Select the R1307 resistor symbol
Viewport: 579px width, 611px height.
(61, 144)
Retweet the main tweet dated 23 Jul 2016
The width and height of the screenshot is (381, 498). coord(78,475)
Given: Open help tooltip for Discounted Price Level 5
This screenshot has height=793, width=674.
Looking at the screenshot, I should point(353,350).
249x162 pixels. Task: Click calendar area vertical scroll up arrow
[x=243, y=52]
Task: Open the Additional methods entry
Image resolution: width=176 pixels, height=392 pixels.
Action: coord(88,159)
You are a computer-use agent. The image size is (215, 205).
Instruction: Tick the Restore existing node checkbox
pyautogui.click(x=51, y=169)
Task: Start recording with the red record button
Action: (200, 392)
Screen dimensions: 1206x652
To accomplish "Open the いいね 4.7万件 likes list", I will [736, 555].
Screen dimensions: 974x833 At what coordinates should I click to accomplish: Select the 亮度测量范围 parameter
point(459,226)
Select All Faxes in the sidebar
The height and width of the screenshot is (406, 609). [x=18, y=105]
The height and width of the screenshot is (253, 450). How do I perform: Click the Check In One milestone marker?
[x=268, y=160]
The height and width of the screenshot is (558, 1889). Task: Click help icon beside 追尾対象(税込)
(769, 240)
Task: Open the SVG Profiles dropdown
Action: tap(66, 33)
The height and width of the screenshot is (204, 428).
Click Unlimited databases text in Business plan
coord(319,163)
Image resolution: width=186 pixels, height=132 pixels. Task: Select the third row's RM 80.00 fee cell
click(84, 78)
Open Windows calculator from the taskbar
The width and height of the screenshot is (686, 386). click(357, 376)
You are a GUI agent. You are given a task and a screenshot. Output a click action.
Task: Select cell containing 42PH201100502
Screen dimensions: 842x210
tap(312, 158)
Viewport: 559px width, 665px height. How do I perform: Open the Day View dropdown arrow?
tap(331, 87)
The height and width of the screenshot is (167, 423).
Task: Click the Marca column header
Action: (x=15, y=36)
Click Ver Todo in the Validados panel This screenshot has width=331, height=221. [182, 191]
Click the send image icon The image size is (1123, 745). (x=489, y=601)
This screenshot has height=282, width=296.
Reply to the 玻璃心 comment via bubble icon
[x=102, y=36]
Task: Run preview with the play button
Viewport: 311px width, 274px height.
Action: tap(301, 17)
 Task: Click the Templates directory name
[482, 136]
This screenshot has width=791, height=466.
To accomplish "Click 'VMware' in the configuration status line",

=-=-=-=-=

Reply with the lines from the first line of the entries through the line that contains "Given: Open help", repeated exactly with both ends kept, and with nothing else.

_ANSWER_
Select the R1307 resistor symbol
Viewport: 579px width, 611px height.
(61, 144)
Retweet the main tweet dated 23 Jul 2016
The width and height of the screenshot is (381, 498). coord(78,475)
Given: Open help tooltip for Discounted Price Level 5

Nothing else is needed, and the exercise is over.